A beam of light can be divided into left-handed and right-handed polarized light by physical methods. Chiral fluorescent materials can emit different left-handed and right-handed polarized light when they are excited, which is called circularly polarized luminescence (CPL). To take full advantage of this property, circularly polarized organic light-emitting diodes (CP-OLEDs) can be fabricated with chiral fluorescent emitters to obtain circularly polarized electroluminescence (CPEL). CPEL has attracted extensive attention.
In order to achieve highly efficient CPEL, thermally activated delayed fluorescent (TADF) materials have been widely used in CP-OLEDs since Prof. CHEN Chuanfeng’s group from the Institute of Chemistry of the Chinese Academy of Sciences (ICCAS) firstly reported TADF-based CP-OLEDs in 2018. TADF emitters have been regarded as third-generation luminescent materials since they can utilize both singlet and triplet excitons via reverse intersystem crossing (RISC) process. Therefore, TADF-based OLEDs can achieve theoretically 100% internal quantum efficiency (IQE).
In a new study published in Angewandte Chemie, Prof. CHEN's group reported new progress on chiral-polymers-based CP-OLEDs which achieved intense CPEL properties. This is the first report of CPEL detected from CP-OLEDs fabricated with chiral TADF-active polymers.
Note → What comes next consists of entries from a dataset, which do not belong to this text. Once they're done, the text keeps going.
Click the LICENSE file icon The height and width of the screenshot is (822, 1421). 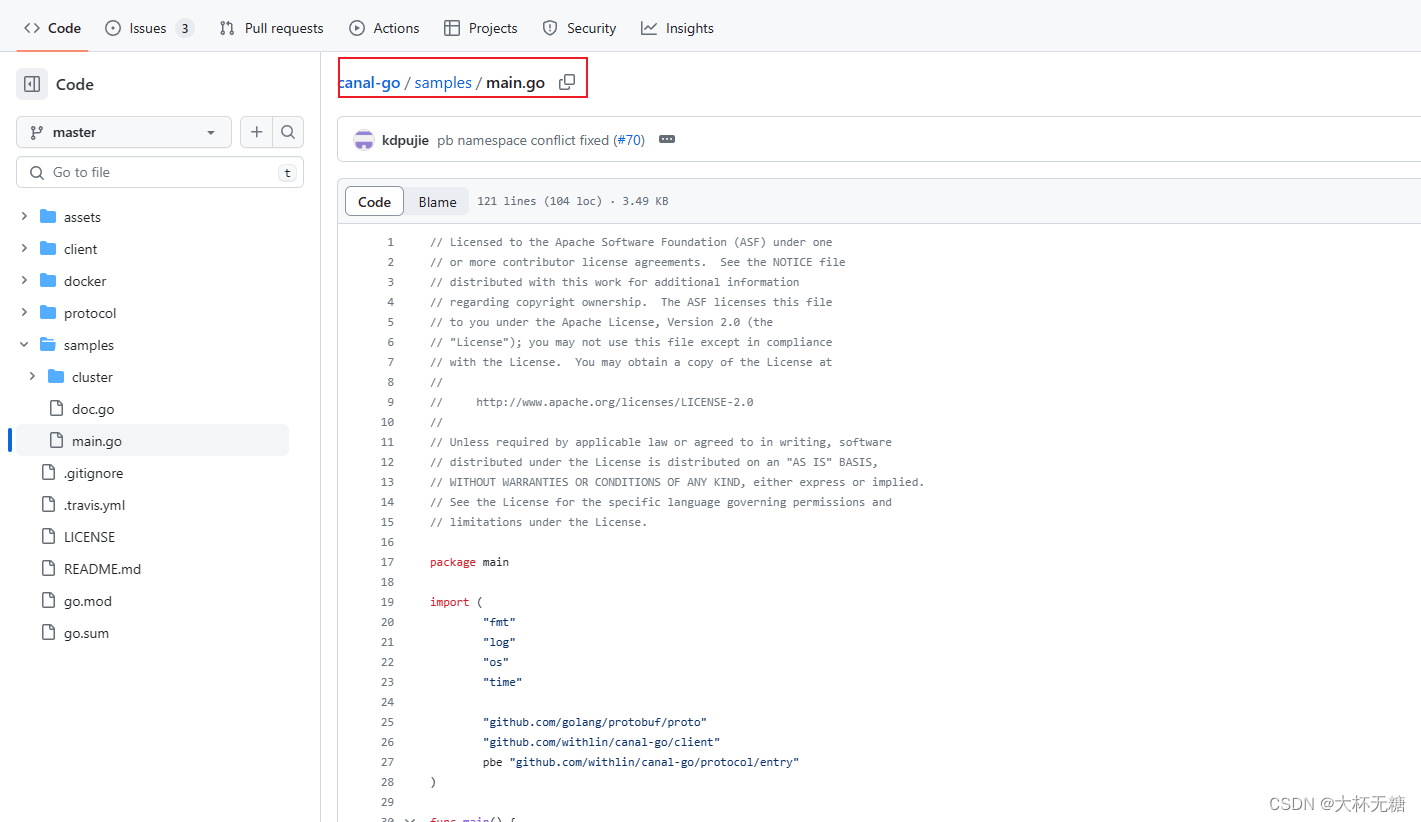click(x=47, y=536)
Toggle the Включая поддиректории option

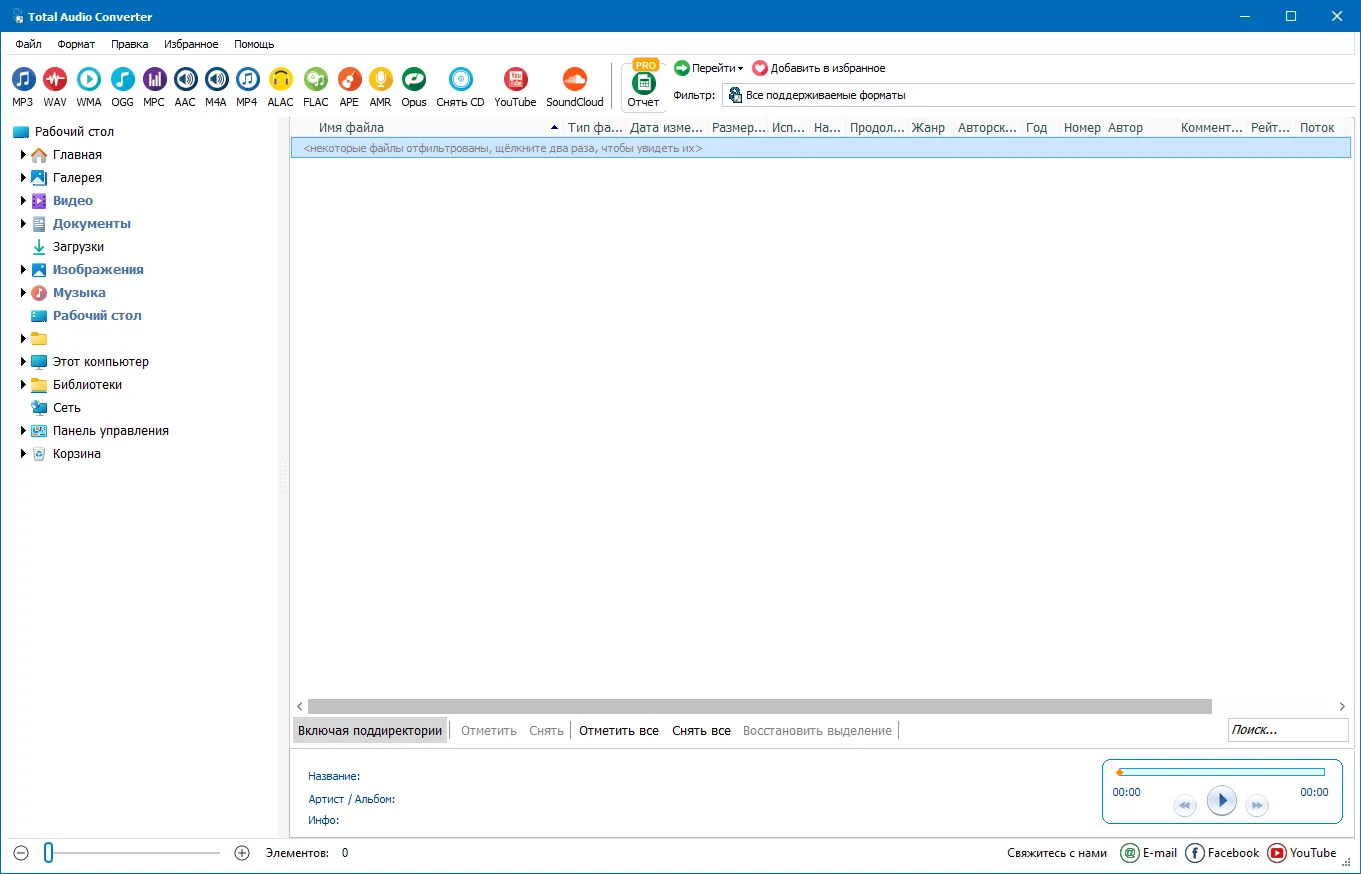click(x=370, y=731)
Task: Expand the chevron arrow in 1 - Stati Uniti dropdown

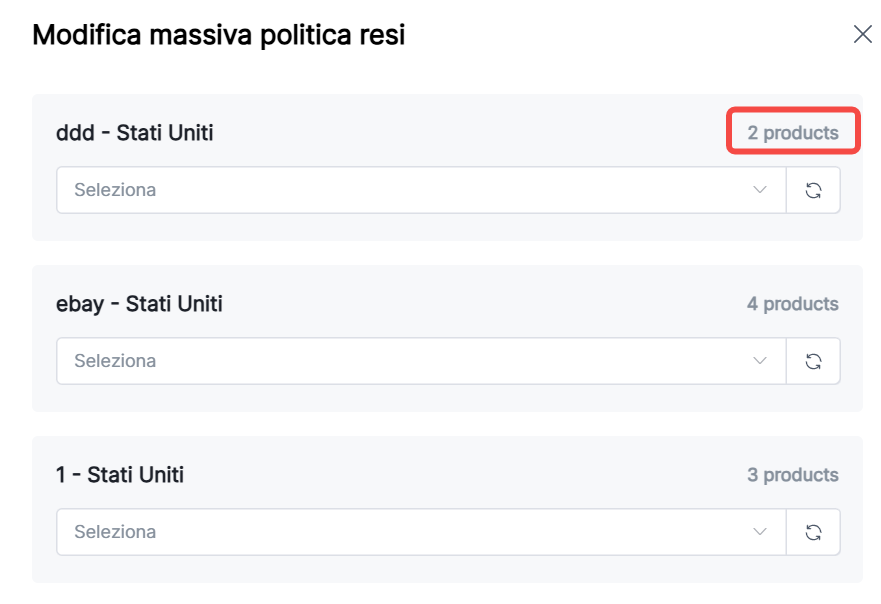Action: (760, 532)
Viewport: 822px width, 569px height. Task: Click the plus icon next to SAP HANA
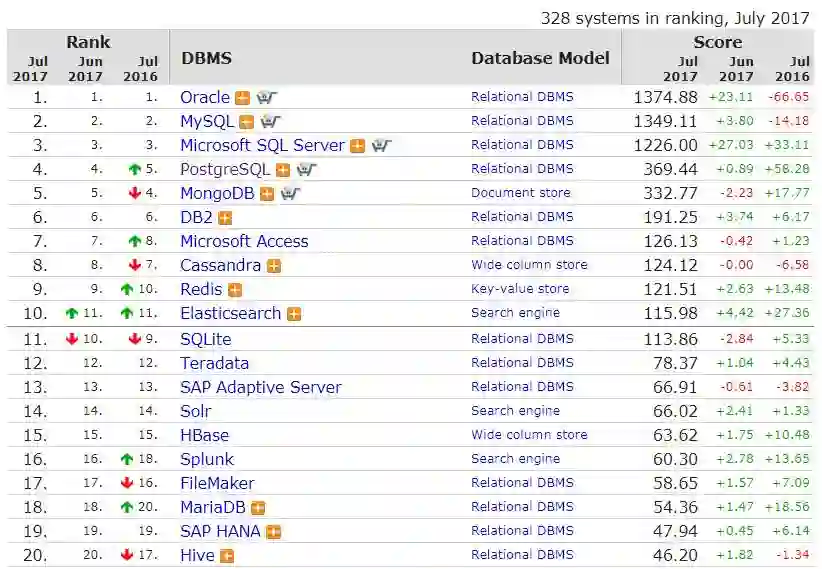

The researchers designed and synthesized two pairs of chiral TADF polymers with a strategy of chiral donor-acceptor (D*-A) copolymerization which was firstly proposed by the group. The chiral donor moiety has a rigid triptycene scaffold which can provide chirality as well as break the conjugation of the polymer backbone. The benzophenone diphenyl sulfone unit and benzophenone unit were used as the acceptor moieties to prepare the two pairs of polymers.
The researchers then fabricated solution-processed CP-OLEDs using the two pairs of polymers as the emitting materials. The corresponding devices achieved outstanding performances with high maximum external quantum efficiency (EQEmax) of up to 22.1%, high maximum brightness (Lmax) of up to 34350 cd/m2. Intense mirror-image CPEL signal was detected in such highly-efficient CP-OLED devices.
It is believed that the experimental results proved the effectiveness of the new strategy of D*-A copolymerization for realizing CPEL. The study provides a new perspective for the research field of CPEL.